ECHO: An Open Research Platform for Evaluation of Chat, Human Behavior, and Outcomes
Jiqun Liu, Nischal Dinesh, Ran Yu
TL;DR
ECHO addresses the need for cohesive, longitudinal evaluation of modern information-access systems by offering an open, low-code platform that supports end-to-end mixed-method studies of chat and Web search interactions. The system enables administrators to configure studies via a dashboard, while participants engage in consent, surveys, and task sessions using either a chat interface powered by LLM APIs or a search interface powered by a Search API, with all interactions logged and exportable. Key contributions include a serverless, dual-modality architecture; flexible API integration; in-situ surveys; and comprehensive data export, all designed to lower barriers for cross-disciplinary, reproducible human-centered AI research.

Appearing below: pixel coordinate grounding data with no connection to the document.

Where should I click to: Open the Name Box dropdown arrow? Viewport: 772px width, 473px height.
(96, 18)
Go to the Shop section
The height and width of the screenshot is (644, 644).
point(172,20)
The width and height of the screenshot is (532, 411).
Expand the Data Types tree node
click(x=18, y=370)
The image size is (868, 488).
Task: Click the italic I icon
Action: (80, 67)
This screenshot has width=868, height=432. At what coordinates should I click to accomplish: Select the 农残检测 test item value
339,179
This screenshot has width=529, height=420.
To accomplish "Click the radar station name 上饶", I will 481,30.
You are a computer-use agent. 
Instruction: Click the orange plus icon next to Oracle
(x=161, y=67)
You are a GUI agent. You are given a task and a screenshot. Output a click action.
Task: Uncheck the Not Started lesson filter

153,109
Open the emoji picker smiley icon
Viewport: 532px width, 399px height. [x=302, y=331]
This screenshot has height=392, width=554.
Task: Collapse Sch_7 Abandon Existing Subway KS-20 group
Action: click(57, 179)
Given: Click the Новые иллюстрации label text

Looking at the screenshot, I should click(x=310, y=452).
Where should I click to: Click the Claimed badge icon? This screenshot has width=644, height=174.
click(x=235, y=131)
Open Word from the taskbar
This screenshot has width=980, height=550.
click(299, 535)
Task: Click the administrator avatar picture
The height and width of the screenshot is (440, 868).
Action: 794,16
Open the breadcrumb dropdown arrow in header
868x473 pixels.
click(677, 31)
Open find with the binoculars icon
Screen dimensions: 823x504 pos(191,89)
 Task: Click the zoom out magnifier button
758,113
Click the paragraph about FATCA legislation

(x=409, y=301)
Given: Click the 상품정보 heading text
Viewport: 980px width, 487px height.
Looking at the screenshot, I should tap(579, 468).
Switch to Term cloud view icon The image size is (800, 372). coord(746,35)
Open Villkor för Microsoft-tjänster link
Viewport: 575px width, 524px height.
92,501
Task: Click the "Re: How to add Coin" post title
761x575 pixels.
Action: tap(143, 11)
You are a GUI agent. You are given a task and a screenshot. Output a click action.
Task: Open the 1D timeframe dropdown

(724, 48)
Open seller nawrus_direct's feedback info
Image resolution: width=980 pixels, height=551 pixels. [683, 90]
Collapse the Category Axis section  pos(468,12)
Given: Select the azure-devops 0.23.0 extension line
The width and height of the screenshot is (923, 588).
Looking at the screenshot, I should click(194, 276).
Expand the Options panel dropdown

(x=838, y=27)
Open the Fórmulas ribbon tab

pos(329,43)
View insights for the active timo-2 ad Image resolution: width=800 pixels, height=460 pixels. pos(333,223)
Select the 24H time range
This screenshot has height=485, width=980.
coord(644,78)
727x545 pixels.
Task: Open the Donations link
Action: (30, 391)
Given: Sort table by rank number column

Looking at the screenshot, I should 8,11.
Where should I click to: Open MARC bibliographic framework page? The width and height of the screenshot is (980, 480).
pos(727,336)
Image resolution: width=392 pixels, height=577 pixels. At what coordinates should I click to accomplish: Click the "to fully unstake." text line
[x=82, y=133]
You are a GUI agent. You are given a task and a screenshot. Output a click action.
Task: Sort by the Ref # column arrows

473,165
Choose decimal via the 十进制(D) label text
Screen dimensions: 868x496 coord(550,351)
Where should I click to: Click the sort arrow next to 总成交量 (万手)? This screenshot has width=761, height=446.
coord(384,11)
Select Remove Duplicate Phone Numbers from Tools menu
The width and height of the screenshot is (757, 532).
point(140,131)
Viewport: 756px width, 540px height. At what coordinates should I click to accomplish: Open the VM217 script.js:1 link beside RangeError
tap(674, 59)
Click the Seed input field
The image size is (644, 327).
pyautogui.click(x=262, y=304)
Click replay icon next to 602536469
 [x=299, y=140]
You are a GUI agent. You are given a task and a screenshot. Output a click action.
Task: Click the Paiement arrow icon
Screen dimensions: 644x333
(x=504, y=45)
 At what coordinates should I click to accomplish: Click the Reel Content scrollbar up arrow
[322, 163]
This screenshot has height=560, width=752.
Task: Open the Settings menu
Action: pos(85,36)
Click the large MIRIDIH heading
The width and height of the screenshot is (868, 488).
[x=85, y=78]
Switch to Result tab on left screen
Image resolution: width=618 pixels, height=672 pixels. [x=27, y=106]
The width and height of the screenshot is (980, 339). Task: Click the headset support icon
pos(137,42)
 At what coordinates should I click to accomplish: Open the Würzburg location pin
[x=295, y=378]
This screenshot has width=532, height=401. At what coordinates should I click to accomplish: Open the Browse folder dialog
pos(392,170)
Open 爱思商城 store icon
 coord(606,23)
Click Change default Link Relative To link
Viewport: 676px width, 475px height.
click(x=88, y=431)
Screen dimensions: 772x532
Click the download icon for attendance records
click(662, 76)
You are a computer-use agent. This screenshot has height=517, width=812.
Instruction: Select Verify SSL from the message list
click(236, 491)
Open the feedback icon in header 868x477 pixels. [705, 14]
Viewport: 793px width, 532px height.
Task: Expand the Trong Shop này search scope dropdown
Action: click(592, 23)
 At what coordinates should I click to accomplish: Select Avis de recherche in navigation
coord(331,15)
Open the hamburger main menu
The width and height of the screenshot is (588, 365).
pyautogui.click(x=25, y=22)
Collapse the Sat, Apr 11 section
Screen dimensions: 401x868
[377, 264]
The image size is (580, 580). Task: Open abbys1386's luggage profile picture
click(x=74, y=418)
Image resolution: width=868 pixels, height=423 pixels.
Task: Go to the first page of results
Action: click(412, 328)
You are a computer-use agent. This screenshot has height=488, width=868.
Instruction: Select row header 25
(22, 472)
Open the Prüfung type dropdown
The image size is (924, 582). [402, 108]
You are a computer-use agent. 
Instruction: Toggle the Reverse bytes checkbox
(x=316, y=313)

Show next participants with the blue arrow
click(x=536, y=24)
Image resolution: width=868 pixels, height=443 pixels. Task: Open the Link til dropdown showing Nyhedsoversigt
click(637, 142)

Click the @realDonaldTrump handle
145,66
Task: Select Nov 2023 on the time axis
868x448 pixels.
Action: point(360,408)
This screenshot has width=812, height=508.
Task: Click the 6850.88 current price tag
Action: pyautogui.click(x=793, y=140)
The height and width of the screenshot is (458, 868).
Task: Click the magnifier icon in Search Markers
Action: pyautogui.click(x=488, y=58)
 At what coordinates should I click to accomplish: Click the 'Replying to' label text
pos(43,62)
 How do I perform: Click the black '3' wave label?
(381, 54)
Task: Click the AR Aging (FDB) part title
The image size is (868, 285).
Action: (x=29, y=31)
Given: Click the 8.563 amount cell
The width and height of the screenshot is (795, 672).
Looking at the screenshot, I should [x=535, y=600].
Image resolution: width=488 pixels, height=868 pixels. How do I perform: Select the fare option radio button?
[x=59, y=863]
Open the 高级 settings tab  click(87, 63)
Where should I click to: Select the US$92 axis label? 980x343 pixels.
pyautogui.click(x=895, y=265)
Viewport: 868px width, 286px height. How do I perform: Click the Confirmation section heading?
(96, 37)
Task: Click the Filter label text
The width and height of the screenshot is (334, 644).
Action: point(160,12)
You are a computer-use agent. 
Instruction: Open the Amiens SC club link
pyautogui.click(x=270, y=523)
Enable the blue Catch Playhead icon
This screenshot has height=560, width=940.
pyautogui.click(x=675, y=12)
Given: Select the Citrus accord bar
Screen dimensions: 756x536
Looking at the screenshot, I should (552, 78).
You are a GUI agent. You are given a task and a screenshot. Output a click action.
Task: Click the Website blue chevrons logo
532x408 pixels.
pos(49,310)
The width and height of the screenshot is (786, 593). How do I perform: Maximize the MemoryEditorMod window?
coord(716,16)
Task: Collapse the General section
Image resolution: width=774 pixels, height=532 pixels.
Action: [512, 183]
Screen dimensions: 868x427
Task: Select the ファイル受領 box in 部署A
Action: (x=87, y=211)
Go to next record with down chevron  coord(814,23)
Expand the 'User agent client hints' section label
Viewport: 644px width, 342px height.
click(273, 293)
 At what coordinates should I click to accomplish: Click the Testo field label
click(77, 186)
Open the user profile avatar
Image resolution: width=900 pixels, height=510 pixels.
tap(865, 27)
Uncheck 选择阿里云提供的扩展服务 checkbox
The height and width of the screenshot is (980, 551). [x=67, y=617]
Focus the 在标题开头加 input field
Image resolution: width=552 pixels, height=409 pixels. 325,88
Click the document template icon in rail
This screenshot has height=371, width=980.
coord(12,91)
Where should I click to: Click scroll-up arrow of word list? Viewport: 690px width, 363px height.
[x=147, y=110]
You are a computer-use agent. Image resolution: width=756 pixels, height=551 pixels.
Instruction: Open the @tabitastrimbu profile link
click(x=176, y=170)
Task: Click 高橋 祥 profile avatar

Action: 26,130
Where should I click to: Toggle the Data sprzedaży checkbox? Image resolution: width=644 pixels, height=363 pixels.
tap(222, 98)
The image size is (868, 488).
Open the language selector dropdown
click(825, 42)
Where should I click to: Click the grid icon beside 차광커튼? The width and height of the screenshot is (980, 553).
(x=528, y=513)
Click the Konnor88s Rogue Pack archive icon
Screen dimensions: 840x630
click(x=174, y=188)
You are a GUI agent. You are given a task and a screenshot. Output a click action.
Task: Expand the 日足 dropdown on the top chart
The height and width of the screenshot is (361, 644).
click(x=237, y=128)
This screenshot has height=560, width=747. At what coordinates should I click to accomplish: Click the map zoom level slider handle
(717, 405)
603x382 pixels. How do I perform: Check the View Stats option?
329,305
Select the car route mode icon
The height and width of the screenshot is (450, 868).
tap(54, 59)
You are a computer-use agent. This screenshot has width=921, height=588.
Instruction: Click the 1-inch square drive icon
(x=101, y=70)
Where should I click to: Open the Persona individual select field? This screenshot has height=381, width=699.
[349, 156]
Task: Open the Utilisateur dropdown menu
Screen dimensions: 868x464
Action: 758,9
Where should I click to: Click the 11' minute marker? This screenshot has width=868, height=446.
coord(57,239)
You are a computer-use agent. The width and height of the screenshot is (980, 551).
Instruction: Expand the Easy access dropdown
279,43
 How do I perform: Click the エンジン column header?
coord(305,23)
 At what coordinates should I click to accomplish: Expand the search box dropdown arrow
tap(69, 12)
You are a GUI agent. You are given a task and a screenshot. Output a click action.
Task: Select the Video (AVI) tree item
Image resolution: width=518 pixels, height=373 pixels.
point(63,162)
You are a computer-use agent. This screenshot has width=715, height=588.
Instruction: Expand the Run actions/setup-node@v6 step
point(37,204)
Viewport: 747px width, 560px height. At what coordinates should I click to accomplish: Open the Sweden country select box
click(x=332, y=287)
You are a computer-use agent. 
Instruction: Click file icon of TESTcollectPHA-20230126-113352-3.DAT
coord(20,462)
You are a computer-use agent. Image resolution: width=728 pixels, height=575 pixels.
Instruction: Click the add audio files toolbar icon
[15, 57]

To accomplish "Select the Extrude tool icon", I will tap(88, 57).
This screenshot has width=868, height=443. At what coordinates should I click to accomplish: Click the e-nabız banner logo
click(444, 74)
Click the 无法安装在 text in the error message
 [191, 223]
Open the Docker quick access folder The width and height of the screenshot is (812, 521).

The platform facilitates trajectory-level analyses of user experience, learning, and judgment formation, enabling scalable studies across IR, HCI, cognitive and social sciences with practical impact for evaluating and improving information-access technologies.
Abstract
ECHO (Evaluation of Chat, Human behavior, and Outcomes) is an open research platform designed to support reproducible, mixed-method studies of human interaction with both conversational AI systems and Web search engines. It enables researchers from varying disciplines to orchestrate end-to-end experimental workflows that integrate consent and background surveys, chat-based and search-based information-seeking sessions, writing or judgment tasks, and pre- and post-task evaluations within a unified, low-coding-load framework. ECHO logs fine-grained interaction traces and participant responses, and exports structured datasets for downstream analysis. By supporting both chat and search alongside flexible evaluation instruments, ECHO lowers technical barriers for studying learning, decision making, and user experience across different information access paradigms, empowering researchers from information retrieval, HCI, and the social sciences to conduct scalable and reproducible human-centered AI evaluations.